◆ Problem requirements ◆
Each entry needs to be reproduced exactly, with none left out.

◆ Records for this exercise ◆

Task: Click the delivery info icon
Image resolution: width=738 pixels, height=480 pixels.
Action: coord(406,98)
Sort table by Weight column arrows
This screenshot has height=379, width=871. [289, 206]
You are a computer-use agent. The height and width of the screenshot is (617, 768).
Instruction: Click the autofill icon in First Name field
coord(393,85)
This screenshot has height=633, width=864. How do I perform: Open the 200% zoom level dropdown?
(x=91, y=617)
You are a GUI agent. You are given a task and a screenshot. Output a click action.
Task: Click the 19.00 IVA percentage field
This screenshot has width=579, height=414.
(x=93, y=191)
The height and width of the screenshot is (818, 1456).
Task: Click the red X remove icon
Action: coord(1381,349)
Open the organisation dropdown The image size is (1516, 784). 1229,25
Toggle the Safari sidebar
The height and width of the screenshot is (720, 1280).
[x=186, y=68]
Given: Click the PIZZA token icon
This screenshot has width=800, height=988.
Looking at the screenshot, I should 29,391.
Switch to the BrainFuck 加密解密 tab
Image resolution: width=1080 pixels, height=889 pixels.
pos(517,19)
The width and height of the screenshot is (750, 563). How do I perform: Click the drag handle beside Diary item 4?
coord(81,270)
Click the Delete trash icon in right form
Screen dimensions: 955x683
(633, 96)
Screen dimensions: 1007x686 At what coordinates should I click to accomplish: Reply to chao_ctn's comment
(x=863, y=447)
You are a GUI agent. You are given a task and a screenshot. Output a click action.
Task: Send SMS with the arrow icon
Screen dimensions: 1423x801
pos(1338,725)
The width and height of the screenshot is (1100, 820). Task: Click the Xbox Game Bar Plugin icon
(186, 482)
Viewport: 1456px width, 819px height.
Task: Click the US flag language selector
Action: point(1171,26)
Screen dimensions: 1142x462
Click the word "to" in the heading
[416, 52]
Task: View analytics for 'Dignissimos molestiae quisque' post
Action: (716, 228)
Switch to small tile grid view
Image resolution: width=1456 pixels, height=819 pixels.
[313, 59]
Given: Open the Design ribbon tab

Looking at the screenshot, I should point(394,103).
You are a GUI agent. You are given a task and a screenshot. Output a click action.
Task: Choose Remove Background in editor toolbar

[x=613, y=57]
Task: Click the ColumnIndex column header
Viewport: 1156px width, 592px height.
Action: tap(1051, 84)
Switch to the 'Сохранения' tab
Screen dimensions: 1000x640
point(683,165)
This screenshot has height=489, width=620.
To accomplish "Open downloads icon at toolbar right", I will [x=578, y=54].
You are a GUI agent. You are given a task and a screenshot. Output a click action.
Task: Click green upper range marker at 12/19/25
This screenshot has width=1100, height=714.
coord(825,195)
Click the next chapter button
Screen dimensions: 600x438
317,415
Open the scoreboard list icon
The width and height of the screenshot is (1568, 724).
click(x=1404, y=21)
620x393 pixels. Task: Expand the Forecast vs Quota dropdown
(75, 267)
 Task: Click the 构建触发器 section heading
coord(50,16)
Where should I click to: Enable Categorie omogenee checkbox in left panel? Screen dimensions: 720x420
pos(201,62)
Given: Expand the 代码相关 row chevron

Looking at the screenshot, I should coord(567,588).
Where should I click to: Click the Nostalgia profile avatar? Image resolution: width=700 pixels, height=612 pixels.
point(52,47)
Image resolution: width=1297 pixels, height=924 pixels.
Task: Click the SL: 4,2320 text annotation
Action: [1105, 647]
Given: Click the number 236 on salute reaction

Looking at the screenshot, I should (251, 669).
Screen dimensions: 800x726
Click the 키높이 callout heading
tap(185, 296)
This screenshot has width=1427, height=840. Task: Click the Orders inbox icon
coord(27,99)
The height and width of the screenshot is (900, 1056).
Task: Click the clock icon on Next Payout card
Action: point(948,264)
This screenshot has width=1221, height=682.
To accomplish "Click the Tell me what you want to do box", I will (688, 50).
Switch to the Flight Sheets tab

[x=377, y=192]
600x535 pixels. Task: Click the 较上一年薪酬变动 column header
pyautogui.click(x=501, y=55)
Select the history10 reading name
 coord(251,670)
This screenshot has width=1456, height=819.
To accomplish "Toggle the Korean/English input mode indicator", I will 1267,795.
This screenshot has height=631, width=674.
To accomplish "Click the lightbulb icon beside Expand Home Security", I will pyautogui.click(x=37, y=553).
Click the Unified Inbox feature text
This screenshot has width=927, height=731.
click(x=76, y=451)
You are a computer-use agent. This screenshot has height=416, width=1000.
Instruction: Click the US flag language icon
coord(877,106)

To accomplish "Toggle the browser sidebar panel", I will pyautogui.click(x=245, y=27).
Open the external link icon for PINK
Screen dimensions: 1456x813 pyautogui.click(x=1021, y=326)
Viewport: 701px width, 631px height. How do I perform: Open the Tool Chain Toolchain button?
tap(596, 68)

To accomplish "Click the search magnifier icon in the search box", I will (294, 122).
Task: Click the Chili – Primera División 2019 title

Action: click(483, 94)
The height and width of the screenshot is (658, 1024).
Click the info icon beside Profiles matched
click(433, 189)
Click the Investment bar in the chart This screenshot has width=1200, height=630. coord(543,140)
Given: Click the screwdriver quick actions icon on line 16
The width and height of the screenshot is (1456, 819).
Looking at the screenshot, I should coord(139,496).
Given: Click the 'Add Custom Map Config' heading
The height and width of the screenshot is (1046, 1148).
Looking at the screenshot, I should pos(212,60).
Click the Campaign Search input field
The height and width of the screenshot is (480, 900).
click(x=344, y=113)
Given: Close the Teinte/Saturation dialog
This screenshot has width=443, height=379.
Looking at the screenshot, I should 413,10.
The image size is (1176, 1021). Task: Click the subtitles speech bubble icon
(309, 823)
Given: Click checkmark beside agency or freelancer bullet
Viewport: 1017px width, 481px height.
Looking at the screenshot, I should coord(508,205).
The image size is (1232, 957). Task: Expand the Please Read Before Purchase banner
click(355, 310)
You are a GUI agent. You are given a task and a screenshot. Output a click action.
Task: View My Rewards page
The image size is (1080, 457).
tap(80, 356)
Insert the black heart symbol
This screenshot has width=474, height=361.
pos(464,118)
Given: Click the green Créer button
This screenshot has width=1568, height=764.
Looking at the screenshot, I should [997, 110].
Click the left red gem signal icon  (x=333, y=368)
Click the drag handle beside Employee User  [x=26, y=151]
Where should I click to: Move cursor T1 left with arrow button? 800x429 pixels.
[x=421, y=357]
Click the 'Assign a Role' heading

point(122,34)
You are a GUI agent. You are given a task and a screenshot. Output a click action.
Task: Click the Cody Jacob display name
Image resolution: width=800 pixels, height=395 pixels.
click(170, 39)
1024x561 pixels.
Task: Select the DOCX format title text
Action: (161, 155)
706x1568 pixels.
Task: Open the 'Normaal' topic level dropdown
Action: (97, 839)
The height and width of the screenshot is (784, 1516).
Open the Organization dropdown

◆ Answer ◆
Task: Click the delivery info icon
Image resolution: width=738 pixels, height=480 pixels.
Action: coord(406,98)
Sort table by Weight column arrows
This screenshot has height=379, width=871. [289, 206]
You are a computer-use agent. The height and width of the screenshot is (617, 768).
Instruction: Click the autofill icon in First Name field
coord(393,85)
This screenshot has height=633, width=864. How do I perform: Open the 200% zoom level dropdown?
(x=91, y=617)
You are a GUI agent. You are given a task and a screenshot. Output a click action.
Task: Click the 19.00 IVA percentage field
This screenshot has width=579, height=414.
(x=93, y=191)
The height and width of the screenshot is (818, 1456).
Task: Click the red X remove icon
Action: coord(1381,349)
Open the organisation dropdown The image size is (1516, 784). 1229,25
Toggle the Safari sidebar
The height and width of the screenshot is (720, 1280).
[x=186, y=68]
Given: Click the PIZZA token icon
This screenshot has width=800, height=988.
Looking at the screenshot, I should 29,391.
Switch to the BrainFuck 加密解密 tab
Image resolution: width=1080 pixels, height=889 pixels.
pos(517,19)
The width and height of the screenshot is (750, 563). How do I perform: Click the drag handle beside Diary item 4?
coord(81,270)
Click the Delete trash icon in right form
Screen dimensions: 955x683
(633, 96)
Screen dimensions: 1007x686 At what coordinates should I click to accomplish: Reply to chao_ctn's comment
(x=863, y=447)
You are a GUI agent. You are given a task and a screenshot. Output a click action.
Task: Send SMS with the arrow icon
Screen dimensions: 1423x801
pos(1338,725)
The width and height of the screenshot is (1100, 820). Task: Click the Xbox Game Bar Plugin icon
(186, 482)
Viewport: 1456px width, 819px height.
Task: Click the US flag language selector
Action: point(1171,26)
Screen dimensions: 1142x462
Click the word "to" in the heading
[416, 52]
Task: View analytics for 'Dignissimos molestiae quisque' post
Action: (716, 228)
Switch to small tile grid view
Image resolution: width=1456 pixels, height=819 pixels.
[313, 59]
Given: Open the Design ribbon tab

Looking at the screenshot, I should point(394,103).
You are a GUI agent. You are given a task and a screenshot. Output a click action.
Task: Choose Remove Background in editor toolbar

[x=613, y=57]
Task: Click the ColumnIndex column header
Viewport: 1156px width, 592px height.
Action: tap(1051, 84)
Switch to the 'Сохранения' tab
Screen dimensions: 1000x640
point(683,165)
This screenshot has height=489, width=620.
To accomplish "Open downloads icon at toolbar right", I will [x=578, y=54].
You are a GUI agent. You are given a task and a screenshot. Output a click action.
Task: Click green upper range marker at 12/19/25
This screenshot has width=1100, height=714.
coord(825,195)
Click the next chapter button
Screen dimensions: 600x438
317,415
Open the scoreboard list icon
The width and height of the screenshot is (1568, 724).
click(x=1404, y=21)
620x393 pixels. Task: Expand the Forecast vs Quota dropdown
(75, 267)
 Task: Click the 构建触发器 section heading
coord(50,16)
Where should I click to: Enable Categorie omogenee checkbox in left panel? Screen dimensions: 720x420
pos(201,62)
Given: Expand the 代码相关 row chevron

Looking at the screenshot, I should coord(567,588).
Where should I click to: Click the Nostalgia profile avatar? Image resolution: width=700 pixels, height=612 pixels.
point(52,47)
Image resolution: width=1297 pixels, height=924 pixels.
Task: Click the SL: 4,2320 text annotation
Action: [1105, 647]
Given: Click the number 236 on salute reaction

Looking at the screenshot, I should (251, 669).
Screen dimensions: 800x726
Click the 키높이 callout heading
tap(185, 296)
This screenshot has width=1427, height=840. Task: Click the Orders inbox icon
coord(27,99)
The height and width of the screenshot is (900, 1056).
Task: Click the clock icon on Next Payout card
Action: point(948,264)
This screenshot has width=1221, height=682.
To accomplish "Click the Tell me what you want to do box", I will (688, 50).
Switch to the Flight Sheets tab

[x=377, y=192]
600x535 pixels. Task: Click the 较上一年薪酬变动 column header
pyautogui.click(x=501, y=55)
Select the history10 reading name
 coord(251,670)
This screenshot has width=1456, height=819.
To accomplish "Toggle the Korean/English input mode indicator", I will 1267,795.
This screenshot has height=631, width=674.
To accomplish "Click the lightbulb icon beside Expand Home Security", I will pyautogui.click(x=37, y=553).
Click the Unified Inbox feature text
This screenshot has width=927, height=731.
click(x=76, y=451)
You are a computer-use agent. This screenshot has height=416, width=1000.
Instruction: Click the US flag language icon
coord(877,106)

To accomplish "Toggle the browser sidebar panel", I will pyautogui.click(x=245, y=27).
Open the external link icon for PINK
Screen dimensions: 1456x813 pyautogui.click(x=1021, y=326)
Viewport: 701px width, 631px height. How do I perform: Open the Tool Chain Toolchain button?
tap(596, 68)

To accomplish "Click the search magnifier icon in the search box", I will (294, 122).
Task: Click the Chili – Primera División 2019 title

Action: click(483, 94)
The height and width of the screenshot is (658, 1024).
Click the info icon beside Profiles matched
click(433, 189)
Click the Investment bar in the chart This screenshot has width=1200, height=630. coord(543,140)
Given: Click the screwdriver quick actions icon on line 16
The width and height of the screenshot is (1456, 819).
Looking at the screenshot, I should coord(139,496).
Given: Click the 'Add Custom Map Config' heading
The height and width of the screenshot is (1046, 1148).
Looking at the screenshot, I should pos(212,60).
Click the Campaign Search input field
The height and width of the screenshot is (480, 900).
click(x=344, y=113)
Given: Close the Teinte/Saturation dialog
This screenshot has width=443, height=379.
Looking at the screenshot, I should 413,10.
The image size is (1176, 1021). Task: Click the subtitles speech bubble icon
(309, 823)
Given: Click checkmark beside agency or freelancer bullet
Viewport: 1017px width, 481px height.
Looking at the screenshot, I should coord(508,205).
The image size is (1232, 957). Task: Expand the Please Read Before Purchase banner
click(355, 310)
You are a GUI agent. You are given a task and a screenshot. Output a click action.
Task: View My Rewards page
The image size is (1080, 457).
tap(80, 356)
Insert the black heart symbol
This screenshot has width=474, height=361.
pos(464,118)
Given: Click the green Créer button
This screenshot has width=1568, height=764.
Looking at the screenshot, I should [997, 110].
Click the left red gem signal icon  (x=333, y=368)
Click the drag handle beside Employee User  [x=26, y=151]
Where should I click to: Move cursor T1 left with arrow button? 800x429 pixels.
[x=421, y=357]
Click the 'Assign a Role' heading

point(122,34)
You are a GUI agent. You are given a task and a screenshot. Output a click action.
Task: Click the Cody Jacob display name
Image resolution: width=800 pixels, height=395 pixels.
click(170, 39)
1024x561 pixels.
Task: Select the DOCX format title text
Action: (161, 155)
706x1568 pixels.
Task: Open the 'Normaal' topic level dropdown
Action: (97, 839)
The height and width of the screenshot is (784, 1516).
Open the Organization dropdown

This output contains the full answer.